Переведите на английский язык предложение из отрывка о философии Астафьева: «Астафьев изначально уловил этический пафос самопознания, усвоил его и впоследствии раскрыл его парадоксальный характер в своем учении о природе любви».

• ДАННЫЙ ОТРЫВОК:
* * *

Во-первых, Астафьев уже ясно видит задачу философии в самопознании, причем более конкретно эта задача определяется у него как познание норм и потребностей «духовного я» человека. Тем самым implicite признаётся, что основная структура «духовного я» является у всех людей одинаковой, в силу чего самопознание становится источником субъективного, но, тем не менее, общезначимого знания. Понятно, что таким образом удовлетворяется основное требование, которое предъявлял к знанию Кант, но одновременно порождается проблема, которая постепенно станет одной из самых острых проблем философии Астафьева: проблема соединения «общечеловеческого» с личным и с национальным.

Во-вторых, знание, обретенное на пути самопознания, имеет существенно нравственный характер, поскольку, познавая себя, мы познаем законодательство нашего духа, получаем в этом законодательстве меру для оценки наших собственных поступков. Астафьев изначально уловил этический пафос самопознания, усвоил его и впоследствии раскрыл его парадоксальный характер в своем учении о природе любви.

* * *

• МАТЕРИАЛ:
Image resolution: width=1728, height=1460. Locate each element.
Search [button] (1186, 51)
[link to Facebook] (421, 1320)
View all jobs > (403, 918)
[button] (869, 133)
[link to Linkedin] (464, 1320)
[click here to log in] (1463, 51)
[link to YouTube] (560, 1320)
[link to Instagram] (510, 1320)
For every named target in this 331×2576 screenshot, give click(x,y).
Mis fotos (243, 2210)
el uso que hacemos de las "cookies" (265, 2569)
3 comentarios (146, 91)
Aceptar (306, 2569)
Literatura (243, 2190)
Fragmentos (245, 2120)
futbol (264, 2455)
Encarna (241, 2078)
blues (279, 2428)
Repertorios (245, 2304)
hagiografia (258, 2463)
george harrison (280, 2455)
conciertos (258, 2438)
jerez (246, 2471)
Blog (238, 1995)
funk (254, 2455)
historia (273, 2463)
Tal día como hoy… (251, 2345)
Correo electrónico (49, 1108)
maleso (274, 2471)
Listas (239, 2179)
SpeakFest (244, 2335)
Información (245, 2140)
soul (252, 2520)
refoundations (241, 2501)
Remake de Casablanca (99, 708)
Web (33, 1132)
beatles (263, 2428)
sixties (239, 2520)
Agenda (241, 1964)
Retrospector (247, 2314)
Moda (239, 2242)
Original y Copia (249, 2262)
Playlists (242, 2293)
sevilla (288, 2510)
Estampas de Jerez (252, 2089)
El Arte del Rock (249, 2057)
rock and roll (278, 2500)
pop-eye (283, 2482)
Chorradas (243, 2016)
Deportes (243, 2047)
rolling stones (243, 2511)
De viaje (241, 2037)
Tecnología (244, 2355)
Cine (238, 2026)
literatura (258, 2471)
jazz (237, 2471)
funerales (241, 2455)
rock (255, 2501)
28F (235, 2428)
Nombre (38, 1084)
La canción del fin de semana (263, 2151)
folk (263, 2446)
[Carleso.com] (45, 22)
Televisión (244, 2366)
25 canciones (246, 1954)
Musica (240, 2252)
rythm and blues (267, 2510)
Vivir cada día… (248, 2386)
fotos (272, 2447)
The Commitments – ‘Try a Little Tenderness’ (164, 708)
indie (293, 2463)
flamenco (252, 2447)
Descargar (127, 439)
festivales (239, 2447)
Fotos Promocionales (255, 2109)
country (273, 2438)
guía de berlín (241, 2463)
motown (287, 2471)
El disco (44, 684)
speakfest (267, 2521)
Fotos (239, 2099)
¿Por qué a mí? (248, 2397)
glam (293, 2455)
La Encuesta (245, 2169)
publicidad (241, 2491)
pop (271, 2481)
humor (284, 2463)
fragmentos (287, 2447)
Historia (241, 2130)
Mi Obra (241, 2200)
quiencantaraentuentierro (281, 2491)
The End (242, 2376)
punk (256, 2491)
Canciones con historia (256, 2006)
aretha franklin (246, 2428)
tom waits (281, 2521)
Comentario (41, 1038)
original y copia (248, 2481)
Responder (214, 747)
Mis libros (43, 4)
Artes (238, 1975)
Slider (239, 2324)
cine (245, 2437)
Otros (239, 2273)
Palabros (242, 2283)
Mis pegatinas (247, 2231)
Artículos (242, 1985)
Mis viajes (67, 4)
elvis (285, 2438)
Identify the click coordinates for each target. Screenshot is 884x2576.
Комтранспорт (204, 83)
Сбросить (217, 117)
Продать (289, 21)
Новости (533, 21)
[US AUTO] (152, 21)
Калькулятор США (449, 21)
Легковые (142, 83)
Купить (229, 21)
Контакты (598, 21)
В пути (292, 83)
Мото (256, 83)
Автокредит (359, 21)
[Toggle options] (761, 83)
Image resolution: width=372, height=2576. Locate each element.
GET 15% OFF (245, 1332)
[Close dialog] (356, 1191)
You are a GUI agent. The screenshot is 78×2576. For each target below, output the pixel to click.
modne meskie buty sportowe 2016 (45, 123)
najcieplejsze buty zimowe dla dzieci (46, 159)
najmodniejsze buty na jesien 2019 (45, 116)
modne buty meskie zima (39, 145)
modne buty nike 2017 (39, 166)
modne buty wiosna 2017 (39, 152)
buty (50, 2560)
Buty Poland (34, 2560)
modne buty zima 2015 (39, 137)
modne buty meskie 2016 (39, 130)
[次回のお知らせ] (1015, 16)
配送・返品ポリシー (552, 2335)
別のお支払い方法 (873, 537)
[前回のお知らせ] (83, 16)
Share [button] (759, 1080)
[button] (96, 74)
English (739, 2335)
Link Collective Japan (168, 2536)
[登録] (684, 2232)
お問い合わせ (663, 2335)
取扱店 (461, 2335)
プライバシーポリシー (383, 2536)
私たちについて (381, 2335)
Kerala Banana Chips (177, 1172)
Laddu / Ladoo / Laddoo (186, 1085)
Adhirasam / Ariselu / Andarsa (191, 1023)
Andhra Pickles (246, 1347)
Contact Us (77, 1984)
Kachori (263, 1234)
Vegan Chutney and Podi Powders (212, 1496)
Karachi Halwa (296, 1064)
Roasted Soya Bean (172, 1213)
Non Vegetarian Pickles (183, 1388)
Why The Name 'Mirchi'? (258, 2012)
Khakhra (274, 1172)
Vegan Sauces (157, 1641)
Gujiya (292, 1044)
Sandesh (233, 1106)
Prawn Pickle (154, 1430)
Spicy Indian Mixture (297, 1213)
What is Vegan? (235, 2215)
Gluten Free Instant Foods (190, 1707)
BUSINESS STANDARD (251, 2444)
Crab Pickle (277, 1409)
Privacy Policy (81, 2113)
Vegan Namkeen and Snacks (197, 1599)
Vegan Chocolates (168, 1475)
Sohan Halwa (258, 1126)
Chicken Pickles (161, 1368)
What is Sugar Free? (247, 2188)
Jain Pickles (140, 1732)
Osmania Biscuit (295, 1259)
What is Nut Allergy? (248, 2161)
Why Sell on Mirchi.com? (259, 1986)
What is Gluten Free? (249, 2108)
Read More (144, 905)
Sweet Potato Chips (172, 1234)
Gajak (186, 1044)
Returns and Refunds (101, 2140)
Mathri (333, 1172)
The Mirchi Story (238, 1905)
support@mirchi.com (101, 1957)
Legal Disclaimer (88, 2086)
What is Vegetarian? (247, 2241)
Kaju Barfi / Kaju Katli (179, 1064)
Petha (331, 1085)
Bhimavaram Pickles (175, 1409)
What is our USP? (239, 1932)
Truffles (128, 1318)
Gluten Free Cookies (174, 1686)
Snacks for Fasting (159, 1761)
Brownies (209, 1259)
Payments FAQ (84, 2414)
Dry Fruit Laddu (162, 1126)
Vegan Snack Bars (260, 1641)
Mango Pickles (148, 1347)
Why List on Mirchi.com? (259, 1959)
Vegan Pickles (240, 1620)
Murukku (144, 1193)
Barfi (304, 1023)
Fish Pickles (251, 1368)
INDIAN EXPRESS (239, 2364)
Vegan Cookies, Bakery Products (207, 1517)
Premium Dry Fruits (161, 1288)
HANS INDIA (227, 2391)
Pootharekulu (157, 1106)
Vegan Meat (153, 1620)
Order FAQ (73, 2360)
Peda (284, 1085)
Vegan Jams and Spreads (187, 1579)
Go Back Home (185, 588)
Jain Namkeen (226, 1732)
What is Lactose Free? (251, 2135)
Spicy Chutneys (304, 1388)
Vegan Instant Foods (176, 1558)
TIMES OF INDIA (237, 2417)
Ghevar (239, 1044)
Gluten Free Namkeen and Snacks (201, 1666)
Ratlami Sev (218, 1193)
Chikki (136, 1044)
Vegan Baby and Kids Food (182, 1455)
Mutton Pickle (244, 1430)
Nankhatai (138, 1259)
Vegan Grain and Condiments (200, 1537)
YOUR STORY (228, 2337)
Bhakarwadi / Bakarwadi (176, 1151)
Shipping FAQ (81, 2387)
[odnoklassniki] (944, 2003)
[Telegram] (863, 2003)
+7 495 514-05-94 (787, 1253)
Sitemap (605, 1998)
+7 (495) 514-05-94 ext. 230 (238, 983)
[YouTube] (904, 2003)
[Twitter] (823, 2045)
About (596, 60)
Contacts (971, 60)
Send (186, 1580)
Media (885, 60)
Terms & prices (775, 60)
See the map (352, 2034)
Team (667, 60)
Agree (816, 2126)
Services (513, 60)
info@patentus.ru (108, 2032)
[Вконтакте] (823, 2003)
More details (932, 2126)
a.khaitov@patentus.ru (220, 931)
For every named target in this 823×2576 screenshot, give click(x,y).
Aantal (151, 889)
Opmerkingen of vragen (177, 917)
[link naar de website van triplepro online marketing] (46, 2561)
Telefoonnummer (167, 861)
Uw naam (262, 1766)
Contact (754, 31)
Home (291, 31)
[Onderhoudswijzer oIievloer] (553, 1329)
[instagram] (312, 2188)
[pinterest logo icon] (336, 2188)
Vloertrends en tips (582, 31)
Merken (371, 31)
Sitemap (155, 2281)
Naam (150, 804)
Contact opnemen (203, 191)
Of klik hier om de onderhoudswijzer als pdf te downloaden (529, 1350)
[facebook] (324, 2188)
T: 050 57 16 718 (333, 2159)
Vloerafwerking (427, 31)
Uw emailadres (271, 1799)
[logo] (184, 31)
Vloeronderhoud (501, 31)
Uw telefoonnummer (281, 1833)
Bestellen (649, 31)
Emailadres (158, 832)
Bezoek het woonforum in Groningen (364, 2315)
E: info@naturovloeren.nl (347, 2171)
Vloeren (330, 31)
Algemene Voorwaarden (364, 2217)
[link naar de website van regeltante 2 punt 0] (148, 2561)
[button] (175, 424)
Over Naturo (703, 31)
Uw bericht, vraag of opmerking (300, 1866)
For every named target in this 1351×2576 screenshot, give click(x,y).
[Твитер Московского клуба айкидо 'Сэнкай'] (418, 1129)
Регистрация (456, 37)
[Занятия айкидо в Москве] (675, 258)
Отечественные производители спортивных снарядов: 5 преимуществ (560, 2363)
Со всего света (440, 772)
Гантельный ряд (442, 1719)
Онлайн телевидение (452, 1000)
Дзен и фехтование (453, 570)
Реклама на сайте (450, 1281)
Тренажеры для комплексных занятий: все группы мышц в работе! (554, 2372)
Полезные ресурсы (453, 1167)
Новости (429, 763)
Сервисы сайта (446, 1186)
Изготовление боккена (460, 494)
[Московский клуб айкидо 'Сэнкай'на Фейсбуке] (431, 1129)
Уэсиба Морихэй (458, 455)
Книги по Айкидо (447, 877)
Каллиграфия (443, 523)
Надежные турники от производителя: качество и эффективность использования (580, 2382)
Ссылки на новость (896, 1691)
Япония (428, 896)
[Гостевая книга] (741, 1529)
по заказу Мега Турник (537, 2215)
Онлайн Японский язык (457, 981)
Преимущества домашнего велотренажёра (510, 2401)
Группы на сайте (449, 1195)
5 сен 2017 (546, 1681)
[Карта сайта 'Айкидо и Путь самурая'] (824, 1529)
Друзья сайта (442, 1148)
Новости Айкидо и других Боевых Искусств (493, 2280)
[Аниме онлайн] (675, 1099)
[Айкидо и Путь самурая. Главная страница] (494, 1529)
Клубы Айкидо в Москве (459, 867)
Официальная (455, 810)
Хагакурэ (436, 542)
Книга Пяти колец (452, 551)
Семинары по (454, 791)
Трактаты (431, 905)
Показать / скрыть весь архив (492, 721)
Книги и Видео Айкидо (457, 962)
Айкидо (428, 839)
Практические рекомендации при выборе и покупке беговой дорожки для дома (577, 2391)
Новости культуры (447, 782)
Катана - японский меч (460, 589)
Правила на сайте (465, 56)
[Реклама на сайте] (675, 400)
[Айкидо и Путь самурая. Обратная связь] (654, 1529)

* * *

• ОТВЕТ: From the very beginning, Astafyev grasped the ethical pathos of self-knowledge, made it his own, and later revealed its paradoxical character in his teaching on the nature of love.